I took this book with me to read while we were away for a few days last week. It was first published in 1908 and has written on the front: “The most thrilling book I have ever read” Kingsley Amis.
Poor Kingsley, he led a dull reading life, going by this book. Of course, it could be that Chesterton and I just don’t get on, I remember being unimpressed by a Father Brown book of his which I read years ago.
I’ll leave it a while before trying another one of his, if it isn’t third time lucky then I’ll never darken his pages again. I can’t help thinking that Kingsley Amis must have been on the sauce when he wrote his comment!

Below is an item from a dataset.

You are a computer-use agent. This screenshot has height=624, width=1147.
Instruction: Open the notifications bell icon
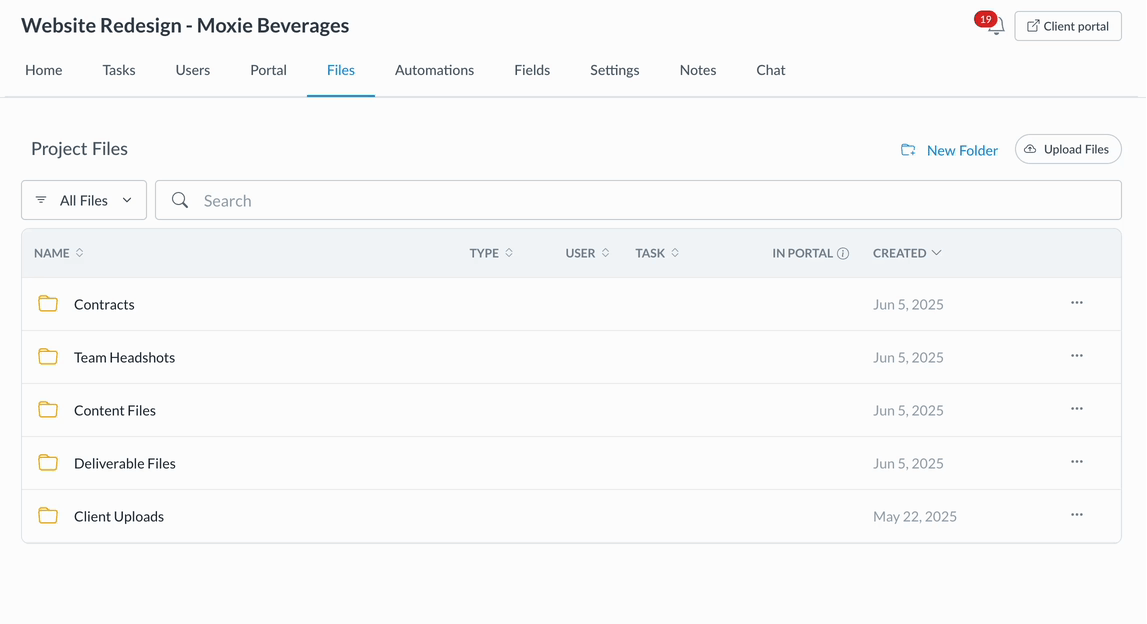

Always sad when people are disappointed with Chesterton- because of his central focus- Christian faith, its like getting bored with Christ’s teachings themselves. Another blogger (http://platitudesundone.blogspot.com/)put this quote in his sermon this week which throws me right back to Mark 10 13-16:
“A child kicks its legs rhythmically through excess, not absence, of life. Because children have abounding vitality, because they are in spirit fierce and free, therefore they want things repeated and unchanged. They always say, Do it again; and the grown-up person does it again until he is nearly dead. For grown-up people are not strong enough to exult in monotony. But perhaps God is strong enough… It is possible that God says every morning, Do it again, to the sun; and every evening, Do it again, to the moon. It may not be automatic necessity that makes all daisies alike: it may be that God makes every daisy separately, but has never got tired of making them. It may be that He has the eternal appetite of infancy; for we have sinned and grown old, and our Father is younger than we.” –G. K. Chesterton
Surely this captures in ‘modern times’ quite exactly what Christ was saying?
Try reading Chesterton through the eyes of a child and I cannot see how he can disappoint- alternatively I can only say that the sun will rise and set every day and that is my unique daily adventure!
Hello Tim, Thanks for commenting. Unfortunately The Man Who was Thursday is supposed to be a vintage thriller, absolutely nothing to do with Christianity. As such, I found the book to be disappointing because it was in no way thrilling and was not what I expect of a classic crime book.
Sadly, the fact that a writer was a Christian does not mean that everything which they write is perfect. Have you read this book?